Critically evaluate these rules and consider whether risk always rests with the party who ought reasonably to bear it.
Answer
This question requires consideration of the rules relating to the passing of risk under the Sale of Goods Act 1979 as well as under the Consumer Rights Act 2015.
In both cases, you should explain that risk in this context means the risk of theft, loss or damage to the goods, but not the risk of non-payment. You will need to explain that the question of which party bears the risk in the goods depends on whether or not the buyer deals as a consumer:
- when the buyer deals as a consumer, the goods remain at the trader’s risk until they come into the physical possession of the consumer (s 29(2)(a) CRA) or a person identified by the consumer to take possession of the goods (s 29(2)(b) CRA). The position is different if the goods are delivered to a carrier who is commissioned by the consumer to deliver the goods and who is not a carrier the trader named as an option for the consumer (s 29(3)). In such a case, the goods are at the consumer’s risk on and after delivery to the carrier (s 29(4)) although this does not affect any liability of the carrier to the consumer in respect of the goods (s 29(5)).

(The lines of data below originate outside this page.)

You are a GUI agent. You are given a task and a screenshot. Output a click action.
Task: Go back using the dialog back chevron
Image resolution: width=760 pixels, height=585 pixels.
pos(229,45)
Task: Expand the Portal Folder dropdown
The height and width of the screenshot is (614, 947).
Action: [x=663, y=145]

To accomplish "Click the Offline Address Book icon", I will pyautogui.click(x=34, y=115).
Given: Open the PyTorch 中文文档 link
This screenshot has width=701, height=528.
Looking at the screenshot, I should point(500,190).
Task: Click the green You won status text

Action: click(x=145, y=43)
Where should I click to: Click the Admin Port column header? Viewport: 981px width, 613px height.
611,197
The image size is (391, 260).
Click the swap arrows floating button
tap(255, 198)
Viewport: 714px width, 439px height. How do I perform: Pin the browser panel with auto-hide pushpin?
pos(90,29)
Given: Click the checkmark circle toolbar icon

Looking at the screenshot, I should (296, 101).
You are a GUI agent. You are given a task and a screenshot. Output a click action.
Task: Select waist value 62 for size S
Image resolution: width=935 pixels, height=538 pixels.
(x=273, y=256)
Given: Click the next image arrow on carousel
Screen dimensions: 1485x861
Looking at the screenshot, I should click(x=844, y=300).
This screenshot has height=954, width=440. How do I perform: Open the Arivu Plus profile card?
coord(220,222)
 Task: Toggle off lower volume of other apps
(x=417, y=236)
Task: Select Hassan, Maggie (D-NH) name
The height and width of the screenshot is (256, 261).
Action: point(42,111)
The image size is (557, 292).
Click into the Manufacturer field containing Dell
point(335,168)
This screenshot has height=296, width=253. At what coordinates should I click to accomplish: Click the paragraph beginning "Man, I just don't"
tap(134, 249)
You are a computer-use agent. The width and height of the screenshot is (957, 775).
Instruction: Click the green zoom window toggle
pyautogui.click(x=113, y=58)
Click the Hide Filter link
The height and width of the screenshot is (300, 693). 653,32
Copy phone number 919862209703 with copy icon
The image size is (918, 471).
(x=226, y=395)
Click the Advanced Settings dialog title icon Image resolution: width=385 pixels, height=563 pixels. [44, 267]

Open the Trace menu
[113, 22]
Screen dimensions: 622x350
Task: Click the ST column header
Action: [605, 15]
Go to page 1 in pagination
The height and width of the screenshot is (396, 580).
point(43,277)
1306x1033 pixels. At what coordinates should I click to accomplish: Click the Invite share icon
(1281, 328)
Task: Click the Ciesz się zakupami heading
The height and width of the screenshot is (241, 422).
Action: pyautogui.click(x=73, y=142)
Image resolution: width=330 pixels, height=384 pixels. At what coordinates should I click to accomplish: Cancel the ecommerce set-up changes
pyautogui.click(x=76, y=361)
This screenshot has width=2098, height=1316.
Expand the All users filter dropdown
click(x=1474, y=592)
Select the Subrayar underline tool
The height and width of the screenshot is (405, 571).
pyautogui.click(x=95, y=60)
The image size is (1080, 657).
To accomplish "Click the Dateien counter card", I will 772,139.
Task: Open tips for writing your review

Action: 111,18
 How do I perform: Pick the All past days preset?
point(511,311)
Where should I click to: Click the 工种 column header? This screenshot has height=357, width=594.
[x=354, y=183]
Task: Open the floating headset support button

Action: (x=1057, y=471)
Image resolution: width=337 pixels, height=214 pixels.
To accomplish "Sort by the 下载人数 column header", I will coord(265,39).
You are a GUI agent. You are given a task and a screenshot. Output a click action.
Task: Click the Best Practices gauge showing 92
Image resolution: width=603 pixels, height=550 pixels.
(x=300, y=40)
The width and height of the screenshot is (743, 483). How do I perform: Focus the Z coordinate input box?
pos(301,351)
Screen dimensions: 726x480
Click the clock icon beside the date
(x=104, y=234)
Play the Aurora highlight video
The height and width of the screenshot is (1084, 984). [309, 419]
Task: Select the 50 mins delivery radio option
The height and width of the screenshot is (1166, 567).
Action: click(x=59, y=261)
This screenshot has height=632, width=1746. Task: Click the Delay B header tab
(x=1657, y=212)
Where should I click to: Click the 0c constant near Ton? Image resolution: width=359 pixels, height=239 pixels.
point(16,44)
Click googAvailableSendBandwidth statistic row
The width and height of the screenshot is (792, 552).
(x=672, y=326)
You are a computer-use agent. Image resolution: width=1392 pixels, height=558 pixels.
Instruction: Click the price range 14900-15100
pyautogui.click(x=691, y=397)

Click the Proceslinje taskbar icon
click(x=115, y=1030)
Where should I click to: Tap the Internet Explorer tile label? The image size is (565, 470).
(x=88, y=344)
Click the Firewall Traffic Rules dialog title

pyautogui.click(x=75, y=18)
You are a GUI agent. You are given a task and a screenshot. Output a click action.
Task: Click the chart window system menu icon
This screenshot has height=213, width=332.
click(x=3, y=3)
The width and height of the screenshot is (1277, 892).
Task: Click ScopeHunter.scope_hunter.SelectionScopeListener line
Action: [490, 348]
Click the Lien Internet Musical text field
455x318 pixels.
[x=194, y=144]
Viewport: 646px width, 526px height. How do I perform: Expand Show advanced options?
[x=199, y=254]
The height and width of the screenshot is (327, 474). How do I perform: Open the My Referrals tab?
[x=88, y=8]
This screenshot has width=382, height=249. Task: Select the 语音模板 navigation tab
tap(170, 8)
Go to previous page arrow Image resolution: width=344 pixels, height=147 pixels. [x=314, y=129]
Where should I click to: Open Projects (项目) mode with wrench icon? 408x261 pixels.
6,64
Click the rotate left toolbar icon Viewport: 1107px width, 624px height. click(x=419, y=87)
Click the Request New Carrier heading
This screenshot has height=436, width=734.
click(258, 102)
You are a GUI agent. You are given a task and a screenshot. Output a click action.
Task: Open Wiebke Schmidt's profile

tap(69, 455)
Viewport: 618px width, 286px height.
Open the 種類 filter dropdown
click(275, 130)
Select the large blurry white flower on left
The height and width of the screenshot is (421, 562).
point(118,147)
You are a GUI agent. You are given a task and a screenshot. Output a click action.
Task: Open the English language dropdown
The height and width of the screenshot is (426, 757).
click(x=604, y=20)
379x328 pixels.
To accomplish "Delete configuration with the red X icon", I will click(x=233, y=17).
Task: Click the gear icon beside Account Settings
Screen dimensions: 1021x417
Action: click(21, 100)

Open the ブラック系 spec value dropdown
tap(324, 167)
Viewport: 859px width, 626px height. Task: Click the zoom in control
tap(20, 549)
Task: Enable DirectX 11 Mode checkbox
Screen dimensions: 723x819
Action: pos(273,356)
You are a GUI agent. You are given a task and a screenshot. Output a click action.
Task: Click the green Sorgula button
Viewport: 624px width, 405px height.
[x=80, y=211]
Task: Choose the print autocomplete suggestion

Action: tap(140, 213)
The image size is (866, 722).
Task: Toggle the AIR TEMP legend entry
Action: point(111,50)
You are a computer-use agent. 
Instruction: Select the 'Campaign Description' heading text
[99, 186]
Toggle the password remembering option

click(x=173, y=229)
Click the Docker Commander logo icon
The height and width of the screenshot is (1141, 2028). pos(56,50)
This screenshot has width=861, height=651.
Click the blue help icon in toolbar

- when the buyer does not deal as a consumer, then unless otherwise agreed, the goods remain at the seller's risk until the property in them is transferred to the buyer. When the property in them is transferred to the buyer the goods are at the buyer's risk whether delivery has been made or not (s 20(1) SGA). See, also, s 32(1)–(3) regarding risk when the delivery of the goods is to a carrier. You should also explain that delivery to a third-party carrier is prima facie delivery to the non-consumer buyer and risk will pass then.
Your answer will benefit from an explanation of the difference between ‘property’ and ‘possession’. This might be easier to explain by providing as an example the case of a non-consumer buyer. Unless otherwise agreed, with a non-consumer buyer, the goods remain at the seller’s risk until the property (ownership) in them is transferred to the buyer and that once the property in them has been transferred to the buyer they are then at the buyer’s risk whether or not the buyer has possession of them. In other words, property in the goods, and the risk, are transferred together. This means that a buyer might have to bear the risk of loss even if the seller has possession of the goods.
In conclusion, when the buyer is a consumer, risk only passes to him when he has physical possession of the goods (unless, as noted above, they are delivered to a carrier). But, when the buyer is not a consumer, risk ordinarily passes to him as soon as the property in the goods passes to him even if the seller retains possession of them. This means that if the goods are destroyed whilst at the buyer’s risk, he will not be able to claim for non-delivery and must still pay the price. Therefore, a sensible, well-advised buyer, will consider the question of insurance to cover this problem.
You should also explain that where the buyer is not a consumer, and where delivery has been delayed through the fault of either buyer or seller, the goods are at the risk of the party at fault as regards any loss which might not have occurred but for such fault (s 20(2)) SGA 1979. There is nothing in s 20 that will affect the duties or liabilities of either seller or buyer who acts as a bailee or custodier of the goods of the other party (s 20(3)).
You should explain this further by pointing out that neither a bailee nor a custodier actually own the goods they possess. Parties are frequently bailees of goods. For example, a buyer who buys goods on a sale-or-return basis is merely a bailee of the goods until such a time he either returns the goods or otherwise causes the property in them to pass to himself (under s 18 Rule 4).